I think maybe it can actually be all of these things. I'm reading this title now for the first time, and only after it all shook loose in the culmination of Secret Empire. Now that the story is done and over with, I have to admit that my initial opposition to this premise has softened. Look, the idea of taking a major, big-league superhero and turning him evil is not a new, bold, and original idea in comic books. It's happened with Superman, it's happened with Batman. Peter Parker went dark for a while when he was possessed by an alien symbiote, and was, more recently, replaced entirely by Doctor Octopus. Well, now it's Captain America's turn, and he has unwillingly and unknowingly been drafted into an army he's spent his entire life fighting. Whatever idealism the character possessed as a symbol of patriotism has most certainly been tarnished, both in terms of not just this storyline but in the character's history, but then again so has the country he represents.
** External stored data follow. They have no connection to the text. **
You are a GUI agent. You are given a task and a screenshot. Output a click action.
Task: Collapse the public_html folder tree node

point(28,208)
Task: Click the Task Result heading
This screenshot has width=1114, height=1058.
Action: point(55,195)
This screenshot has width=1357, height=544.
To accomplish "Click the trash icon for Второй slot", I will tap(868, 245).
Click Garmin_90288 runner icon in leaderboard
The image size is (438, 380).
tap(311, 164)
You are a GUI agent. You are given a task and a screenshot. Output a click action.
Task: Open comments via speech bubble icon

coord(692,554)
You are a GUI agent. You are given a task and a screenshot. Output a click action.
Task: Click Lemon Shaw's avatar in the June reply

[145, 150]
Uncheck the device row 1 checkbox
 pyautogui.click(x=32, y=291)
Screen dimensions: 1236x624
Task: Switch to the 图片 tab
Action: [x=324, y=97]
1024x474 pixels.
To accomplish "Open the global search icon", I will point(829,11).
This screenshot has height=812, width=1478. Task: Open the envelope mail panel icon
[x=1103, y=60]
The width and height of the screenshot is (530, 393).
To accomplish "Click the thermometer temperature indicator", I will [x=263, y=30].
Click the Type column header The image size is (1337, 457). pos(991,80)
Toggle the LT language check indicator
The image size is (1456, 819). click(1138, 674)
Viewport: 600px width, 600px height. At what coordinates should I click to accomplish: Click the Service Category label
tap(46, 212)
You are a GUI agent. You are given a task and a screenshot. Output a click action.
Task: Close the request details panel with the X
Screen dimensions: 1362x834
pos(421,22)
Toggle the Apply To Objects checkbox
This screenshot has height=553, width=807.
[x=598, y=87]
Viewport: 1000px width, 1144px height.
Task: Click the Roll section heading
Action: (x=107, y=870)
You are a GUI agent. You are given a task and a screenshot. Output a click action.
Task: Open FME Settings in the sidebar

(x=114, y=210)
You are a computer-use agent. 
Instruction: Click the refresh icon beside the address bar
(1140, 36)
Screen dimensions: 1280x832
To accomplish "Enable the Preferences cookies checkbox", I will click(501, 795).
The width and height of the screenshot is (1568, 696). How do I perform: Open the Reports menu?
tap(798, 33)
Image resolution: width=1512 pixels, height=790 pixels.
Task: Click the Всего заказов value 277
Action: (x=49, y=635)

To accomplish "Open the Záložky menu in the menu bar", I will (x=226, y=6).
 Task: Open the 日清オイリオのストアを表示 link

Spencer has been using the two Captain America comics to hold up a reflection to our present-day society. Unfortunately, our society is filled with murderous policemen, government surveillance on its own citizens, hate crimes, daily mass shootings, and wars against foreign lands and foreign people and minorities and women and poor people and sick children. Exactly one year ago now, the nation decided that Donald Trump best represents us, that a narcissistic compulsive liar who eagerly awaits unleashing his first nuclear attack while whacking it to Mein Kampf best represents the American people, American culture, and American society. America eagerly embraced fascism and authoritarianism, while Americans welcomed, with their arms wide open, a racist con artist who's as a bright as a broken lightbulb. Certainly whatever this country once stood for has been tarnished at best, and it's a rot we may never be able to polish away. And so, under Nick Spencer, Steve Rogers has become a symbol of all this, a representation of modern-day America as we know it currently.
Is this the Captain America we need under the reign of Trump? No, it absolutely isn't. But it's the Captain America we most certainly deserve, if for no other reason than to remind us on a regular basis of what and why we must oppose the current administration and to give us something to reflect on. This incarnation of Steve Rogers is a loud warning to its readers and to the world at large, and knowing Spencer's liberal politics I can't help but view it as a solidly constructed piece of resistance fiction. On that level, it's pretty good stuff. It's got some smarts and plenty of entertainment value, and although I feel conflicted about its raison d'être, I'm not the least bit conflicted about having enjoyed it, nor in finding myself curious about where it's all headed.
Maybe it's from enjoying a particular place of privilege that I was able to enjoy this book so much and sink into it for an hour's worth of escapism. Or maybe it's because of the knowledge that this is a comic book and the story will be brief. Sooner or later, Evil Cap will have his butt handed to him wholesale, and there's gotta be a measure of vicarious enjoyment in that, right? And unlike America in the wake of the 2016 election, Steve Rogers/Captain America will have a chance for a do-over sooner rather than later. He'll be rewritten by a different author and given a new book with a new creative team and a new perspective on American life and politics, and everything will go back to normal after this brief and quite odd interruption. And if we're really, really lucky, come 2020, so will America.